Przed sądem w Malezji toczy się proces w sprawie zabójstwa Kim Dzong Nama. O zabicie przyrodniego brata Kim Dzong Una oskarżone są dwie kobiety - Indonezyjka Siti Aisyah i Wietnamka Doan Thi Huong, a także czterech obywateli Korei Północnej. 13 lutego na lotnisku w Kuala Lumpur oskarżone prysnęły Kim Dzong Namowi w twarz chemicznym środkiem VX - silnie trującym środkiem stosowanym jako broń chemiczna. Kilka godzin później Kim Dzong Nam zmarł w szpitalu.
Kobiety twierdzą, że padły ofiarą manipulacji - były przekonane, że biorą udział w skeczu realizowanym w ramach reality show. Obu grozi kara śmierci jeśli zostaną uznane za winne morderstwa z premedytacją.
Kim Dzong Nam miał przylecieć do Malezji 6 lutego.
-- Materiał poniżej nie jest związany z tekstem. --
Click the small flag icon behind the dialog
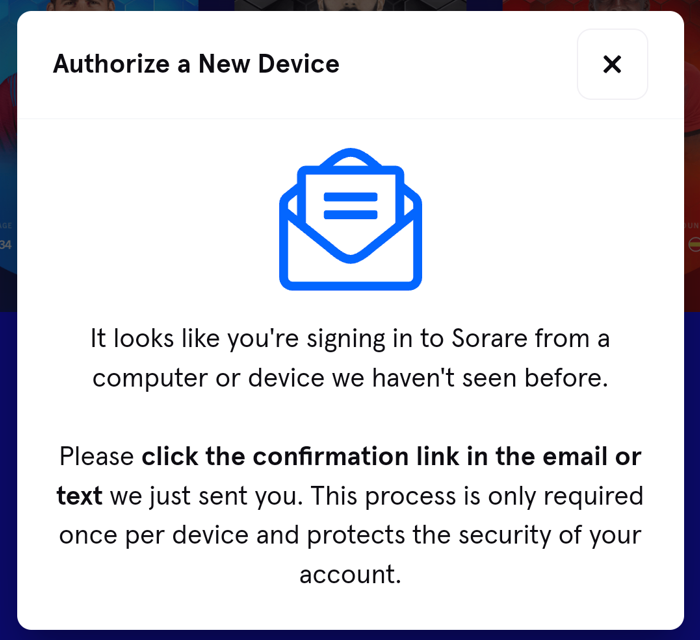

Dwa dni później dotarł na wyspę Langkawi - wynika z zeznań Wana Azirula Nizama przed sądem.
To właśnie tam w hotelu, którego nazwy jednak policjant nie pamięta, Kim Dzong Nam miał się spotkać z obywatelem USA (Wan Azirul Nizam twierdzi, że nie zna tożsamości Amerykanina) 9 lutego.